__Records for this exercise__.
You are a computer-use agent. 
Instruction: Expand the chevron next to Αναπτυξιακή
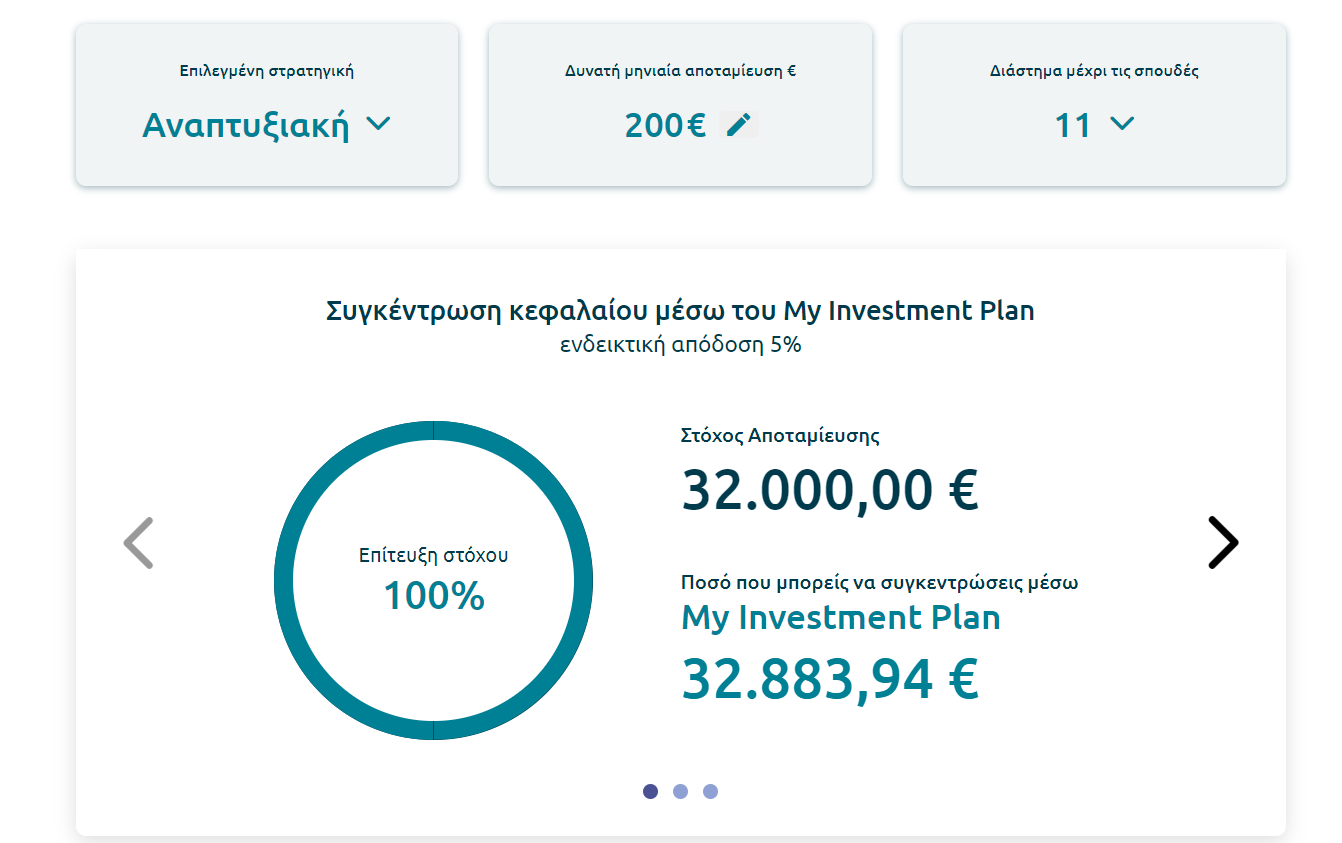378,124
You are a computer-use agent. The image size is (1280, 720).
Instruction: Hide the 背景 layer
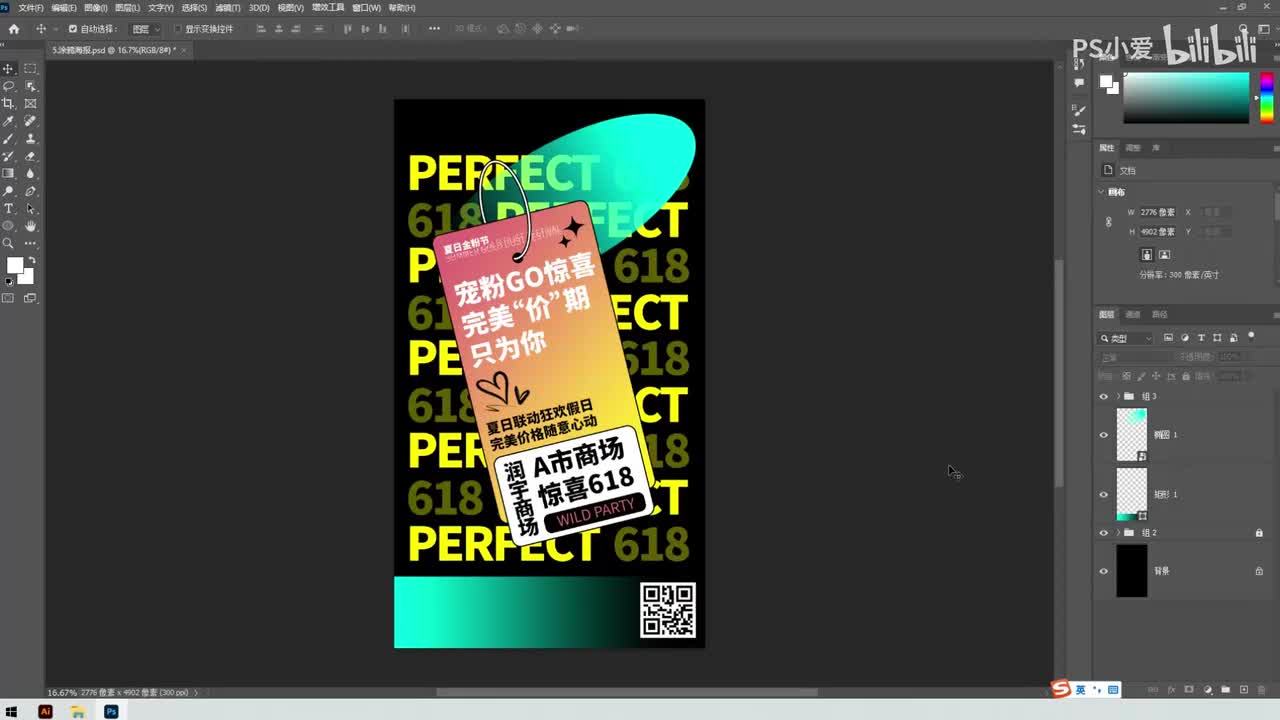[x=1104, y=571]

__Your assignment__.
Pictures do not belong in the copy; repeat the rest of the listing exactly.

__Response to this task__.
You are a computer-use agent. 
Instruction: Expand the chevron next to Αναπτυξιακή
378,124
You are a computer-use agent. The image size is (1280, 720).
Instruction: Hide the 背景 layer
[x=1104, y=571]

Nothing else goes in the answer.